Saved entries:
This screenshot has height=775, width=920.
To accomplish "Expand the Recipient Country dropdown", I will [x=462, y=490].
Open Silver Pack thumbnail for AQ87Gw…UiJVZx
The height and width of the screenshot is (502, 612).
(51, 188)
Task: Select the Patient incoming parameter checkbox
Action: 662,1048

• [Work task]:
Each record must be printed again, word for word, with nothing dropped.

• [Reply to the exercise]:
This screenshot has height=775, width=920.
To accomplish "Expand the Recipient Country dropdown", I will [x=462, y=490].
Open Silver Pack thumbnail for AQ87Gw…UiJVZx
The height and width of the screenshot is (502, 612).
(51, 188)
Task: Select the Patient incoming parameter checkbox
Action: 662,1048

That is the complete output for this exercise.